Bütünleyici Coğrafi Düşünce

Bütünleyici Coğrafi Düşünce

Günümüzde coğrafya birçok alt dala ayrılmış bulunmaktadır. Gelinen teknolojik seviye ve artan bilgi birikimi sayesinde bu dallar daha da çeşitlenmektedir. Bu da bilgilerin daha iyi organize edilmesi ve ilgilenilen alandan derine gidilerek daha iyi istifade sağlanması açısından önemlidir.

Nitekim başlangıçta tek bir bilim dalı olan coğrafyanın bünyesinden, yeryüzüne ait bilgilerin çeşitlenmeye ve çoğalmaya başlanması ile zamanla diğer bilim dalları ortaya çıkmıştır. Yer kabuğunun oluşumunu ve çeşitli kayaçları incelemesi açısından jeoloji ve yeryüzündeki canlı organizmaları incelemesi açısından da biyoloji bilimlerinin ortaya çıkması gibi…
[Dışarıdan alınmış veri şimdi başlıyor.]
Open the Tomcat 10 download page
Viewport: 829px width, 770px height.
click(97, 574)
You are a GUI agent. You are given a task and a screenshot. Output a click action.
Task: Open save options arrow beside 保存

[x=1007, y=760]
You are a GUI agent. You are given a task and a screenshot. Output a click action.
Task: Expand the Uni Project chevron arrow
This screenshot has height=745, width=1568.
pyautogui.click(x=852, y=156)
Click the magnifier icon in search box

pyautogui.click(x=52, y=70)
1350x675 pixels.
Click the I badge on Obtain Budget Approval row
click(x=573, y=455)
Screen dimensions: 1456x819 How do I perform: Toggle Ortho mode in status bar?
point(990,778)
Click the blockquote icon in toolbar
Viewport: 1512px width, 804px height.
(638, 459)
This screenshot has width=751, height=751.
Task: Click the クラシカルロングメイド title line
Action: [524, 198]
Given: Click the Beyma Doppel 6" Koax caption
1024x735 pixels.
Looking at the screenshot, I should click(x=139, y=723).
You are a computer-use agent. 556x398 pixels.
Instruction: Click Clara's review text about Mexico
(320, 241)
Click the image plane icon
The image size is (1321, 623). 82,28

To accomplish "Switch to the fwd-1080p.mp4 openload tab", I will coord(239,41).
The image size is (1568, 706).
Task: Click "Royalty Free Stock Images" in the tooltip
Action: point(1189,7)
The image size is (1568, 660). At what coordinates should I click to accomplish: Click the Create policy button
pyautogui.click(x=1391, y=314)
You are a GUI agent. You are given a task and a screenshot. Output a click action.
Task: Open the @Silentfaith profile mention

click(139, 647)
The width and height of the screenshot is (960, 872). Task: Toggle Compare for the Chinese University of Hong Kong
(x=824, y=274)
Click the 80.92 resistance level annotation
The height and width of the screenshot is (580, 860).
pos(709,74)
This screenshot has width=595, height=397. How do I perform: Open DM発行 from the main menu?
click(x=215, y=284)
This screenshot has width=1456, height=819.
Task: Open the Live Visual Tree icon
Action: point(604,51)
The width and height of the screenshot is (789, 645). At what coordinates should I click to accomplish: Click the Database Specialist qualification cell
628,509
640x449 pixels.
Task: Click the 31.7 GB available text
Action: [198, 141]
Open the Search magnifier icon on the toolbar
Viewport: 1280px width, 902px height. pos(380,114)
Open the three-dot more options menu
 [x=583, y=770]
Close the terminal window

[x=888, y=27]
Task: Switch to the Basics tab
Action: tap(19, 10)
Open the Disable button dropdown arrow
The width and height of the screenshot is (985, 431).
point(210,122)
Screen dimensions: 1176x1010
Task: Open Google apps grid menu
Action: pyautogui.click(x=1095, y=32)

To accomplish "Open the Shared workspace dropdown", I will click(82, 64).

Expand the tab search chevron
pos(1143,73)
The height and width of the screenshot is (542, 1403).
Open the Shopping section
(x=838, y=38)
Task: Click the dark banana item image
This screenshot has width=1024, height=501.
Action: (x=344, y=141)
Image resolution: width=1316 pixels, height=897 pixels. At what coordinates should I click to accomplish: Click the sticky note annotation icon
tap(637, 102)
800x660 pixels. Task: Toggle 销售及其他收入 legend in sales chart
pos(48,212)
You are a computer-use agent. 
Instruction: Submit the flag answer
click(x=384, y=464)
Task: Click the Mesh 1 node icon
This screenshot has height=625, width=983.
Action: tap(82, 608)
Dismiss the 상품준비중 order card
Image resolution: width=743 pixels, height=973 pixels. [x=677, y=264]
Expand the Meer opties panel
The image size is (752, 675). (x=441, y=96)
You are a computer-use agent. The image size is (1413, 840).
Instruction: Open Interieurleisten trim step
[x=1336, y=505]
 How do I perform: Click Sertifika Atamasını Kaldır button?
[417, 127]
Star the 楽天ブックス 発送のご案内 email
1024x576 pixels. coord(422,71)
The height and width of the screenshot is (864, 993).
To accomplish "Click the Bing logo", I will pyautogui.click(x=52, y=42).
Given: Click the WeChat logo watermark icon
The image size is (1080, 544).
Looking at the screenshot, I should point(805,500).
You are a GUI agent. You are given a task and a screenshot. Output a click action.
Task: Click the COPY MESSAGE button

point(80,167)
Zamanla diğer konularda da bilgilerin çoğalması ile şu anda coğrafyanın ilgi alanına giren tüm alanlarla ilgilenen çeşitli bilim dalları ortaya çıkmıştır. Madem coğrafyanın ilgi alanına giren tüm konularla ilgilenen; jeoloji, hidroloji, ekoloji, biyoloji, sosyoloji, astronomi, ekonomi ve diğerleri gibi ayrı ayrı bilim dalları mevcut, neden hâlâ coğrafyaya ihtiyaç duyuyoruz? Coğrafya biliminin uğraşı alanı nedir? Diğer bilimlerden farklı olarak coğrafya bilimi ne yapmaktadır?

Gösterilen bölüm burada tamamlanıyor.